Tuesday, March 21, 2006

Go forth and dawdle no more...

This bitch just adores certain words; knave, uppity and dawdling just to name a few. So, when my ass came across this shit…well, it gave me a moment of word-based glee.

It seems that some of our elected officials have had enough of dawdling on the part of Iraqi elected officials and have firmly requested that they cease and get about the business of forming their government.

And if anyone knows what dawdling looks like it's a member of Congress (wink).

Heaven to hell and back again, you’ve got to love that word usage! A bitch pictures a couple of constipated Senators wagging their gnarled fingers at the interim Prime Minister and frowning…hard.

Fantastically fantabulous!

Lawd, maybe they said something like this…

“Cease dawdling and form a government so we can get the fuck out of here before the midterm elections!”

Oh shit! Lawd, a bitch can’t fucking stand it!

Clearly it’s time to put the fear of…ummm…a harsh talkin' to into those newly elected Iraqi lawmakers.

Hell, if it works we should try that here in America.

“Congress, you need to cease dawdling…you fucking knaves! Get your uppity asses to work and deal with that Social Security solvency thang!”

Sigh. There are just so many domestic policy items a bitch could insert into that sentence.

Mayhap a bitch should run for office on an Anti-Dawdling ticket?

9 comments:

Waddie G. said...

I haven't heard of the word dawdling until now, but I would be so annoyed if I hear that word as much as I hear celebrities say the words "amazing" and any derivitive of the word "humble"

Paula D. said...

You are toooooo funny!

Anonymous said...

For those who want to stop dawdling and start ranting here is the contact info for the gov. of South Dakota. Go ahead and give him hell!
Mike Rounds
500 East Capital Ave
Pierre, SOuth Dakota 57501-2536
www.state.sd.us
605.773.3212

Anonymous said...

Bitch would get my vote eight days of the week for ANY elected office on an Anti-Dawdling and, of course (and most importantly), Anti-Bullshit! ticket.

Disgusted in St.
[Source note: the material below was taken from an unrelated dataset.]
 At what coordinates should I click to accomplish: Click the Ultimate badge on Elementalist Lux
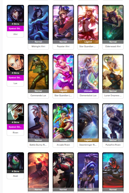[x=88, y=91]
Louis said...

They sure do know dawdling!

A great front page story at Daily Kos, Your GOP Congress at Work ... Or Not, It Turns Out had some great excerpts from articles of ABC and Slate on our elected public dawdlers.

From ABC:
The average American has worked more than 50 days in 2006, but, so far, the House has worked in Washington just 19 days, a total of 118 hours. The Senate is not far behind with 33 days at the Capitol.

From Slate:
On a Wednesday afternoon earlier this month, top Republicans quietly disappeared from Capitol Hill. House votes were suspended for several hours. What was afoot? An urgent briefing on Iraq, the troubled economy, the coming avian flu pandemic?

Not exactly. The event that lured away the Republican throng, which included House Majority Leader Tom DeLay, was the Booz Allen Hamilton pro-am golf tournament held in suburban Maryland. Alas, politics waits for no tournament, and back on the Hill there was trouble. Short-handed Republicans on the House Committee on International Relations nearly lost a major vote on U.N. reform when two of their own defected to vote with the Democrats. According to Roll Call, Indiana Republican Dan Burton had ignored a specific warning not to miss the vote, which Republicans barely squeezed out, 24-23. A "freshly-sunburned Burton" returned to the Hill the next day to read that he might have sabotaged his chance to assume the committee's chairmanship next year.

CP said...

A Bitch would get the vote of a Princess fo' sho'!

CP.

YouToldHarpoTaBeatMe said...

Only in Amurrrka, can you get away with farting off 87 billion dollars and pass off "dawdling" as research.

Anonymous said...

If I lived in St. Louis, I'd be the first in line to change my party affiliation to your newly formed Anti-Dawdling party.

Anonymous said...

ABB....I disagree.

Our politicians do not dawdle. They dillydally.